Stored records:
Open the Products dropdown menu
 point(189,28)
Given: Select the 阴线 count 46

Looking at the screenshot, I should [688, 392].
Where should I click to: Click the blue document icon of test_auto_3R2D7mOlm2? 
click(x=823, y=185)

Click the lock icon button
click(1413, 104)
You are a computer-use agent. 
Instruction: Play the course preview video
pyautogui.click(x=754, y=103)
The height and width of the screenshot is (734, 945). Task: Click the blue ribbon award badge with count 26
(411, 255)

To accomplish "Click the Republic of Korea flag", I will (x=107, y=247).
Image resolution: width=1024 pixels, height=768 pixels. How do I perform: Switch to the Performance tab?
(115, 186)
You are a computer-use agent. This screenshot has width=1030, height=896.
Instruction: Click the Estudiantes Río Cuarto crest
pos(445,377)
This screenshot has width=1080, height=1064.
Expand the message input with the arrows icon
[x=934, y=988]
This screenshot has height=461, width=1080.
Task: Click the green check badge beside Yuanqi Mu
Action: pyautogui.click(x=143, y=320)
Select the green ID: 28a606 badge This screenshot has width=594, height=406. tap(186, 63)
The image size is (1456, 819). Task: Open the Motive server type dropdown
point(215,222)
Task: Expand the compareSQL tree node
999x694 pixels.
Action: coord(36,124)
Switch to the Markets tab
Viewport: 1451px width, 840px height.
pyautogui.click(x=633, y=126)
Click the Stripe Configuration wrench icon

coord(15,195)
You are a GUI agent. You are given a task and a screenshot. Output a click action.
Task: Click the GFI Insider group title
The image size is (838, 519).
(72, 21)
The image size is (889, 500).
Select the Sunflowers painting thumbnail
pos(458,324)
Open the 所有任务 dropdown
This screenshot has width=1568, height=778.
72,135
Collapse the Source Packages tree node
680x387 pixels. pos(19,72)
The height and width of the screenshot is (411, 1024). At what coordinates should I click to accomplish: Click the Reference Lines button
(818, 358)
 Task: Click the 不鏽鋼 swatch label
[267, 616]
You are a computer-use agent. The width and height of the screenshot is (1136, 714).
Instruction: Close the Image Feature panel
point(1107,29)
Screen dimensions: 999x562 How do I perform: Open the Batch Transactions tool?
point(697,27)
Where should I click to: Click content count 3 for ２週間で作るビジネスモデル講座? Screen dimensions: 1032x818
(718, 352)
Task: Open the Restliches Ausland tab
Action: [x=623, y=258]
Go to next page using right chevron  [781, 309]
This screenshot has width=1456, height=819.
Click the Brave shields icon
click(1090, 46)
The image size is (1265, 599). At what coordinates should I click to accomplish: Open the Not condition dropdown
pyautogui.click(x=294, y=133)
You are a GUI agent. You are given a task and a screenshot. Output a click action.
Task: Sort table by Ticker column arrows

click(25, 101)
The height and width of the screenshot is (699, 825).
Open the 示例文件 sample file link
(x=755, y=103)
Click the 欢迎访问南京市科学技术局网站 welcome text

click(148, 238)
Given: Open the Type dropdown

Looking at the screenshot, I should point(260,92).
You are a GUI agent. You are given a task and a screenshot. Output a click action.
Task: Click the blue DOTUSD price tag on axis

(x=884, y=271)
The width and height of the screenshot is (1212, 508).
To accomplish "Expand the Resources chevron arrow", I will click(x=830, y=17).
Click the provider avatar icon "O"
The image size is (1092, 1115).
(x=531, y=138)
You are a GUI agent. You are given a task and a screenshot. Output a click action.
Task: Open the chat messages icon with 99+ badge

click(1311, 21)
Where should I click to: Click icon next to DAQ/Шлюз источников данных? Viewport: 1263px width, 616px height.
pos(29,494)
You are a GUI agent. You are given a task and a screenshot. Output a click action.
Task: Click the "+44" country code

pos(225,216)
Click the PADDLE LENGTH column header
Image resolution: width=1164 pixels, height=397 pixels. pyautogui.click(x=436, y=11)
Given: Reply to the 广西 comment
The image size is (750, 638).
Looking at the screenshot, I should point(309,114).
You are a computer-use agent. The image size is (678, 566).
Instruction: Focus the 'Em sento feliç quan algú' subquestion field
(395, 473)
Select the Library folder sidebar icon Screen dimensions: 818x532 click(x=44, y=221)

WHAT IS EXPECTED: Repeat every entry above exactly, leaving nothing out.

TASK RESPONSE:
Open the Products dropdown menu
 point(189,28)
Given: Select the 阴线 count 46

Looking at the screenshot, I should [688, 392].
Where should I click to: Click the blue document icon of test_auto_3R2D7mOlm2? 
click(x=823, y=185)

Click the lock icon button
click(1413, 104)
You are a computer-use agent. 
Instruction: Play the course preview video
pyautogui.click(x=754, y=103)
The height and width of the screenshot is (734, 945). Task: Click the blue ribbon award badge with count 26
(411, 255)

To accomplish "Click the Republic of Korea flag", I will (x=107, y=247).
Image resolution: width=1024 pixels, height=768 pixels. How do I perform: Switch to the Performance tab?
(115, 186)
You are a computer-use agent. This screenshot has width=1030, height=896.
Instruction: Click the Estudiantes Río Cuarto crest
pos(445,377)
This screenshot has width=1080, height=1064.
Expand the message input with the arrows icon
[x=934, y=988]
This screenshot has height=461, width=1080.
Task: Click the green check badge beside Yuanqi Mu
Action: pyautogui.click(x=143, y=320)
Select the green ID: 28a606 badge This screenshot has width=594, height=406. tap(186, 63)
The image size is (1456, 819). Task: Open the Motive server type dropdown
point(215,222)
Task: Expand the compareSQL tree node
999x694 pixels.
Action: coord(36,124)
Switch to the Markets tab
Viewport: 1451px width, 840px height.
pyautogui.click(x=633, y=126)
Click the Stripe Configuration wrench icon

coord(15,195)
You are a GUI agent. You are given a task and a screenshot. Output a click action.
Task: Click the GFI Insider group title
The image size is (838, 519).
(72, 21)
The image size is (889, 500).
Select the Sunflowers painting thumbnail
pos(458,324)
Open the 所有任务 dropdown
This screenshot has width=1568, height=778.
72,135
Collapse the Source Packages tree node
680x387 pixels. pos(19,72)
The height and width of the screenshot is (411, 1024). At what coordinates should I click to accomplish: Click the Reference Lines button
(818, 358)
 Task: Click the 不鏽鋼 swatch label
[267, 616]
You are a computer-use agent. The width and height of the screenshot is (1136, 714).
Instruction: Close the Image Feature panel
point(1107,29)
Screen dimensions: 999x562 How do I perform: Open the Batch Transactions tool?
point(697,27)
Where should I click to: Click content count 3 for ２週間で作るビジネスモデル講座? Screen dimensions: 1032x818
(718, 352)
Task: Open the Restliches Ausland tab
Action: [x=623, y=258]
Go to next page using right chevron  [781, 309]
This screenshot has width=1456, height=819.
Click the Brave shields icon
click(1090, 46)
The image size is (1265, 599). At what coordinates should I click to accomplish: Open the Not condition dropdown
pyautogui.click(x=294, y=133)
You are a GUI agent. You are given a task and a screenshot. Output a click action.
Task: Sort table by Ticker column arrows

click(25, 101)
The height and width of the screenshot is (699, 825).
Open the 示例文件 sample file link
(x=755, y=103)
Click the 欢迎访问南京市科学技术局网站 welcome text

click(148, 238)
Given: Open the Type dropdown

Looking at the screenshot, I should point(260,92).
You are a GUI agent. You are given a task and a screenshot. Output a click action.
Task: Click the blue DOTUSD price tag on axis

(x=884, y=271)
The width and height of the screenshot is (1212, 508).
To accomplish "Expand the Resources chevron arrow", I will click(x=830, y=17).
Click the provider avatar icon "O"
The image size is (1092, 1115).
(x=531, y=138)
You are a GUI agent. You are given a task and a screenshot. Output a click action.
Task: Open the chat messages icon with 99+ badge

click(1311, 21)
Where should I click to: Click icon next to DAQ/Шлюз источников данных? Viewport: 1263px width, 616px height.
pos(29,494)
You are a GUI agent. You are given a task and a screenshot. Output a click action.
Task: Click the "+44" country code

pos(225,216)
Click the PADDLE LENGTH column header
Image resolution: width=1164 pixels, height=397 pixels. pyautogui.click(x=436, y=11)
Given: Reply to the 广西 comment
The image size is (750, 638).
Looking at the screenshot, I should point(309,114).
You are a computer-use agent. The image size is (678, 566).
Instruction: Focus the 'Em sento feliç quan algú' subquestion field
(395, 473)
Select the Library folder sidebar icon Screen dimensions: 818x532 click(x=44, y=221)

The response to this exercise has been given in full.